さっさと上がって部屋に買いくことにした。
「はぁ、休めばよかったか」
そんなことを男子部屋の端で考えていると。
「なにしてんの」
優也の声が突然聞こえてきた。
「隠すときはもっとバレないように隠せよw」
「ギクッ」
「(とうとうバレたか?)」
焦りながらあたふたしていると
「あれの長さ、コンプレックスなんでしょ?」
一瞬にして「バレた」なんて考えは吹き飛んだ。
やはり思春期真っ盛りの高校生だ。
「お、おう」
そう相槌を打ってその場で横になった。
これから就寝だ。
就寝が1番安心する。
男十数人を1つの部屋に入れて寝る。
自身の体を布団に収め、寝ようとした。
すると。
「(なんか右に誰かいる?)」
薄暗く前の見えない部屋で手当り次第周りを叩いてみると
「ドンッ」
誰かを叩いたようだ
「あ、バレちった」
一瞬恐怖で頭が埋め尽くされた。
しかしその声の主は優也だ。
「は?なんでここにいるの?」
小声で喋ったせいで余計女の子っぽい声が出てしまう。
「お前、女の子でしょ?」
「ビクッ」
咄嗟に体が動いてしまう。
「ち、違うよ」
震えたような声でそう言う。
「へぇ、じゃあアソコ見せてよ」
「(うわきも)」
言葉よりも先にそう思ってしまった。
もしも下じゃなくて上だとしても今は女の子、さすがに異性に見せるのは嫌だ。
「いや、さすがに見せるのは」
聞こえるか聞こえないかの声で返答した。
「もう、分かってんだからw」
呆れたような声で追い打ちをかける。
「(ちっ、どこで感づいたんだ)」
私はもう諦めた。
「そ、そうだよ、女の子だよ」
少し力を込めて返答した。
「やっぱり〜」
少し満足したのか嬉しそうな表情で優也が呟く
「てか、なんで気づいたの?いつから?」
「ん、今日かな」
もう興味はないかと言わんばかりに適当な返事だ。
「ってか、元から女の子だったんだなwなんで隠してたの?」
「いや、、違くて、」
「ん?」
「1ヶ月前気づいたら女の子になってたの、、」
「は?」
そりゃそんな反応するだろう。
「それで、とりあえず隠して、、」
「お、そうか、」
「(信用してないなこの男)」
「だってさ、よく考えてみてよ、、なんか身長も低くなったし声も高く、顔も小さくなったでしょ?」
「まぁたしかに、、、」
少し信じ始めたのか声がほんの少し明るくなった気がした。
「と、とりあえず他の人には内緒にして!」
「(ってかこの男はいつまで女の子がいる布団の中に居座る気なんだ)」
「わ、分かった。

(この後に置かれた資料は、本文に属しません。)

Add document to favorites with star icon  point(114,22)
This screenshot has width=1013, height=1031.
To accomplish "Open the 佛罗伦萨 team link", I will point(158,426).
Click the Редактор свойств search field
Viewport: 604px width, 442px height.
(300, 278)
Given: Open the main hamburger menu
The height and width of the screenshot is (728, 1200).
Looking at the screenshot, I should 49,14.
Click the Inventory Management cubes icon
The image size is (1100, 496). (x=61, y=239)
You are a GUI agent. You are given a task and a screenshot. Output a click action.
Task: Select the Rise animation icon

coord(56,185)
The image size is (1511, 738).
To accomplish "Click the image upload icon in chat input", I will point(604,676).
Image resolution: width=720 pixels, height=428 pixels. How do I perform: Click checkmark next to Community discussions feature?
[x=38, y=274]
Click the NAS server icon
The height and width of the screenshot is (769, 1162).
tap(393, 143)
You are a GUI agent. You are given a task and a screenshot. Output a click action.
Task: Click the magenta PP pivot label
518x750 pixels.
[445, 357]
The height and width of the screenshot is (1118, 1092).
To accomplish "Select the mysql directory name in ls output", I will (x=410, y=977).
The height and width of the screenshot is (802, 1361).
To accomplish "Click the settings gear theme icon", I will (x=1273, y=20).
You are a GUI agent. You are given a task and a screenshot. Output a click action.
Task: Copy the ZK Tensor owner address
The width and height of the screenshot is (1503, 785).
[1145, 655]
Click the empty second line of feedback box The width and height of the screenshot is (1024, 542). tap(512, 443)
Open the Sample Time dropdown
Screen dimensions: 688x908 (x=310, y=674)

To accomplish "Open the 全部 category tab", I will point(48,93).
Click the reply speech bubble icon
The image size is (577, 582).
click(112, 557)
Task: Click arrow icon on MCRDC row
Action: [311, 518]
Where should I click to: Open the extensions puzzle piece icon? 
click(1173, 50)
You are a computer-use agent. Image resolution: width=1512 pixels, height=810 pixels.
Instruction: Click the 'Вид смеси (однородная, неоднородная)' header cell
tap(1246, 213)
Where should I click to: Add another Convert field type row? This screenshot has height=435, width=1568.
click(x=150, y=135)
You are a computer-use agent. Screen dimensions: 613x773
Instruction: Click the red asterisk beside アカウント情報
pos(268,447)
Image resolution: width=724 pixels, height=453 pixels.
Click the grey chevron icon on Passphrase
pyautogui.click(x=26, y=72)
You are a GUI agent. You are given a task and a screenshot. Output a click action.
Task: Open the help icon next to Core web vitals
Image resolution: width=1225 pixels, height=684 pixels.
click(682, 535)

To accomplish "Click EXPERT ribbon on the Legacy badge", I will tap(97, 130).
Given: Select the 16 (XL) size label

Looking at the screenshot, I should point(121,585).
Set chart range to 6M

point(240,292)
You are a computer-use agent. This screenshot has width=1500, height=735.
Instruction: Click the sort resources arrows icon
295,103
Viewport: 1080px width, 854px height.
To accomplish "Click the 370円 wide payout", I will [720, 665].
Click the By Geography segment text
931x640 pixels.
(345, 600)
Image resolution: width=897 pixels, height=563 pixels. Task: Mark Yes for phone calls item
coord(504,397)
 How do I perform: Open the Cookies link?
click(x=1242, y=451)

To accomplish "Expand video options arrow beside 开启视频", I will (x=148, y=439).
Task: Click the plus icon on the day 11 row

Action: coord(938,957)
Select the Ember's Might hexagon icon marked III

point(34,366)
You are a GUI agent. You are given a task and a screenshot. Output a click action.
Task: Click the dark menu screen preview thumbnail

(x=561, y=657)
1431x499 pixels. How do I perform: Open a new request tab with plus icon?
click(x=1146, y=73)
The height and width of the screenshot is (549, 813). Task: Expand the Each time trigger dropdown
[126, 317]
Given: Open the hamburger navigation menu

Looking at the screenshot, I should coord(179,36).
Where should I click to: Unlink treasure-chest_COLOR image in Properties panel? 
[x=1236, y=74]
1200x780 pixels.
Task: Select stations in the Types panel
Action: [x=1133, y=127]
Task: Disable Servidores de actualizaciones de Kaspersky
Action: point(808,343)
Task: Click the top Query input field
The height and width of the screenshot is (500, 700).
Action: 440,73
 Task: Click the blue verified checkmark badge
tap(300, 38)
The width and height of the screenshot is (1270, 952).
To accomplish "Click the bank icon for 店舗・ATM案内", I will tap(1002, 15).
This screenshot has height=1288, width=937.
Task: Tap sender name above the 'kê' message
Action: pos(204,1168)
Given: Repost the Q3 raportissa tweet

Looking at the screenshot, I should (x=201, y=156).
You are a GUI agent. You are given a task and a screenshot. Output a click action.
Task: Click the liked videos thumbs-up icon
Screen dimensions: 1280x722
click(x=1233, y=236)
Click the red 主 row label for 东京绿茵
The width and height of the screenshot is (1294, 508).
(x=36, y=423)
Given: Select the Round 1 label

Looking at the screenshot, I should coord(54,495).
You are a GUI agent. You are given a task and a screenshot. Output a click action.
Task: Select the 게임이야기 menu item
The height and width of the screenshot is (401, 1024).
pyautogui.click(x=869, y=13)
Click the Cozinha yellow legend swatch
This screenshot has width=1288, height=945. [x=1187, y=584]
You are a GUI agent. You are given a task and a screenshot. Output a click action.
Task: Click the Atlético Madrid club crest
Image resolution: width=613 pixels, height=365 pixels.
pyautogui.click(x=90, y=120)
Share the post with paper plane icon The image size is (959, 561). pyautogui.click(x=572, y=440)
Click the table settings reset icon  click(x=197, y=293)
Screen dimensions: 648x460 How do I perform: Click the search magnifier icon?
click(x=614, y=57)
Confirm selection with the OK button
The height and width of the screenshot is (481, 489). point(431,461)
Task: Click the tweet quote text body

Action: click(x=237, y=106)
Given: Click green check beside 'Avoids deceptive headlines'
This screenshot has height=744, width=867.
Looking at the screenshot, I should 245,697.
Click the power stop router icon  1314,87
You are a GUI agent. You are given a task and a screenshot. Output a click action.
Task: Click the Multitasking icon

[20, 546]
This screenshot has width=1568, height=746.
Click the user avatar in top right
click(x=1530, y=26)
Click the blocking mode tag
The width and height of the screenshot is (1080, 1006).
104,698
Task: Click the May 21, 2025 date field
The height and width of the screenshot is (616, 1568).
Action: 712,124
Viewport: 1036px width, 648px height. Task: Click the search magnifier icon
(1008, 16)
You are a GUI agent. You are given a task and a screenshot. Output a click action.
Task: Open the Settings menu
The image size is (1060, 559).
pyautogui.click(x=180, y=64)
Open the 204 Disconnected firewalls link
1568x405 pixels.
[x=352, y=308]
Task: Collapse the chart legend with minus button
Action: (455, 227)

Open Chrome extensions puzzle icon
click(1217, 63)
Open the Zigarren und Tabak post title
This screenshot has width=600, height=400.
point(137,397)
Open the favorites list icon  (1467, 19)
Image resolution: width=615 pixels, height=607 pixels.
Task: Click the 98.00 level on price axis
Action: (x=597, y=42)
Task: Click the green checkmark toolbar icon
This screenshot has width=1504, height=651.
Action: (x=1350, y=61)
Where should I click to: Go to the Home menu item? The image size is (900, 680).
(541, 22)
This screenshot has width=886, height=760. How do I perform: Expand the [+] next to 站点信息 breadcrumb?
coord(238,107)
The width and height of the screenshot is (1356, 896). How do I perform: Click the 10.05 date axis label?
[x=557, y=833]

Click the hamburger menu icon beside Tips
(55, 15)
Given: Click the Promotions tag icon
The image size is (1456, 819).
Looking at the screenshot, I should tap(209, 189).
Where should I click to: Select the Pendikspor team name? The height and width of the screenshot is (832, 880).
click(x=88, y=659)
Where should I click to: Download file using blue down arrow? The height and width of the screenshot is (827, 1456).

もう寝る」
そう言い残しそそくさと自分の布団に戻った。
あれから優也も気を使ってくれるようになった、、、気がする。
どうせそのうち打ち明ける予定だ。
1人や2人秘密を知ってる人が増えたところでなんてことはない。
もしかしたらこのまま突き通せるかもしれない。
私はそんな浅はかなことを考えながら帰路に着いた。